Here, we demonstrated that the increased resistance of the BA.2 spike L452R to cilgavimab is potentially due to the steric hindrance between the spike binding interface with cilgavimab. The guanidine group of arginine is a hydrogen bond donor [15]. On the other hand, the hydroxyl group of serine can be both a hydrogen bond donor and a hydrogen bond acceptor [15]. Therefore, the side chain of the spike R452 and the S33 of cilgavimab have the possibility to form hydrogen bonds.

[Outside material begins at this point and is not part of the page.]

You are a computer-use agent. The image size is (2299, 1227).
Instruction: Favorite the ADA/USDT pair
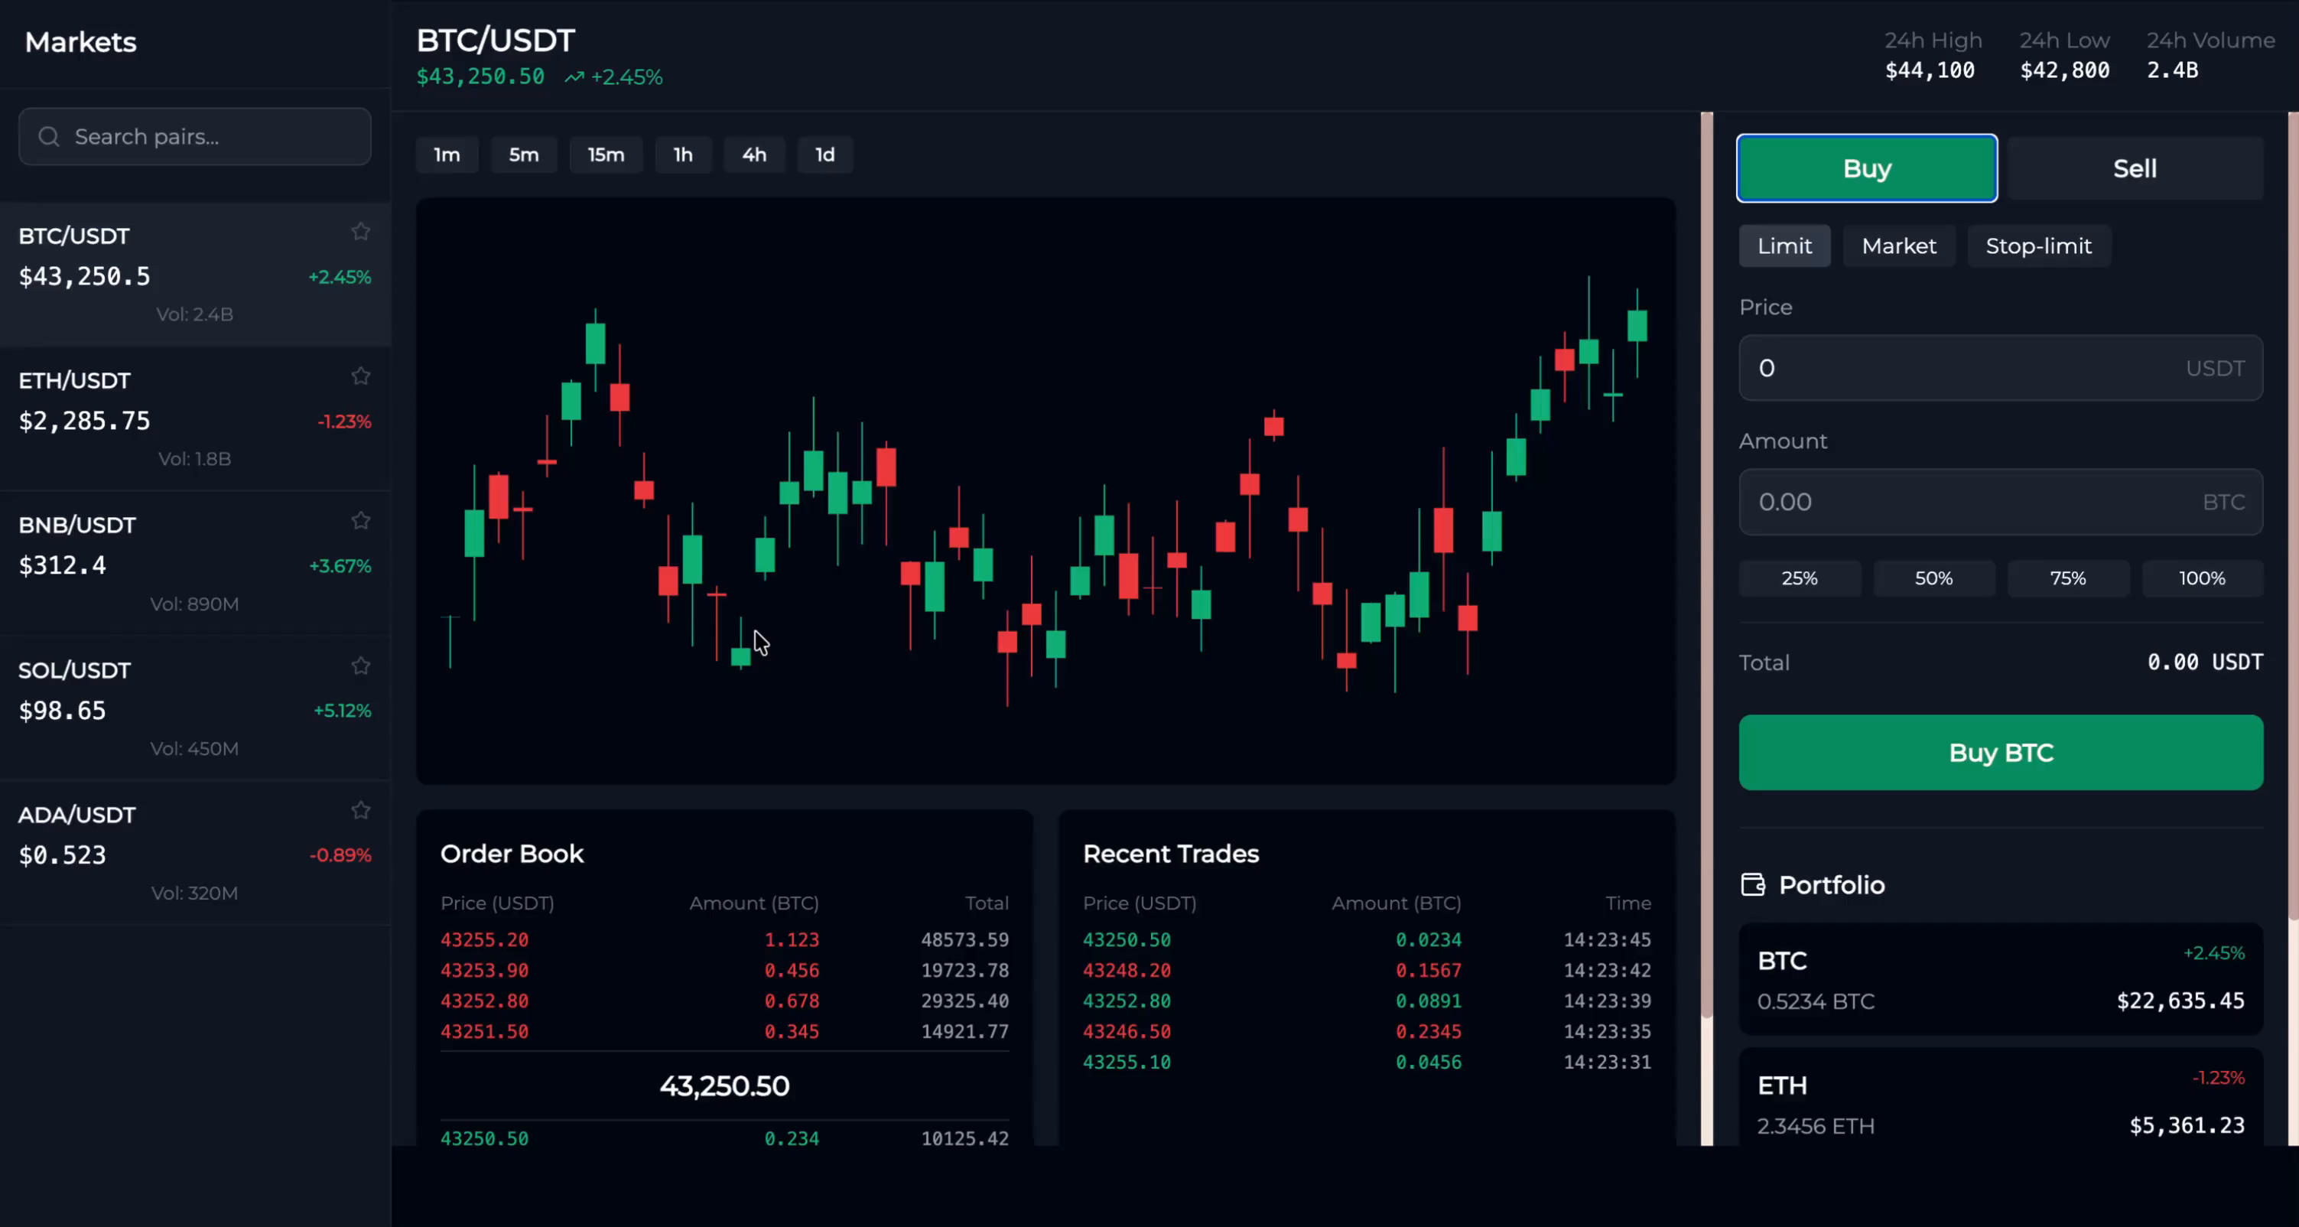pyautogui.click(x=361, y=810)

However, our structural analysis showed that the distance between the two residues is too adjacent to form hydrogen bonds (Figure 1), implying that the spike L452R substitution of BA.4/5 contributes to resistance to cilgavimab by steric hindrance. Our data explain how the L452R substitution exhibits resistance to cilgavimab [8]. A previous study showed that the spike L452R substitution confers resistance not only to cilgavimab but also to other therapeutic mAbs, such as etesevimab and bamlanivimab [9]. Moreover, the spike L452R substitution was observed in other major SARS-CoV-2 variants, such as the Delta and Epsilon [16]. Therefore, our results suggest the importance of developing therapeutic mAbs capable of inhibiting the infection of SARS-CoV-2 variants bearing spike L452R substitution. Since the L452R substitution attributes to evasion from various therapeutic mAbs, continuous monitoring of the substitution of this residue should be important.

5. Conclusions

Although the SARS-CoV-2 Omicron BA.4 and BA.5 variants are resistant to cilgavimab, the mechanism of this resistance remains unclear. Here we show the possibility that the L452R-mediated resistance to cilgavimab is attributed to the steric hindrance between cilgavimab and its binding interface on the spike.